[Records from a data collection]
· · · · ·

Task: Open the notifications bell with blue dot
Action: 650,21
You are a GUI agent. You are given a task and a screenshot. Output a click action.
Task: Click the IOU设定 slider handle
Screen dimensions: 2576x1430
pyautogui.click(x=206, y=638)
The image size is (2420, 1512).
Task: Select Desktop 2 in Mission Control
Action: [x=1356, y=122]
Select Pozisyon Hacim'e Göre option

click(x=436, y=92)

· · · · ·

### What to produce
Reproduce the data from the line containing "You are a GUI" through the end of the records, substituting "slider knob" for "slider handle" and leaving everything else unchanged.

### Problem solution
You are a GUI agent. You are given a task and a screenshot. Output a click action.
Task: Click the IOU设定 slider knob
Screen dimensions: 2576x1430
pyautogui.click(x=206, y=638)
The image size is (2420, 1512).
Task: Select Desktop 2 in Mission Control
Action: [x=1356, y=122]
Select Pozisyon Hacim'e Göre option

click(x=436, y=92)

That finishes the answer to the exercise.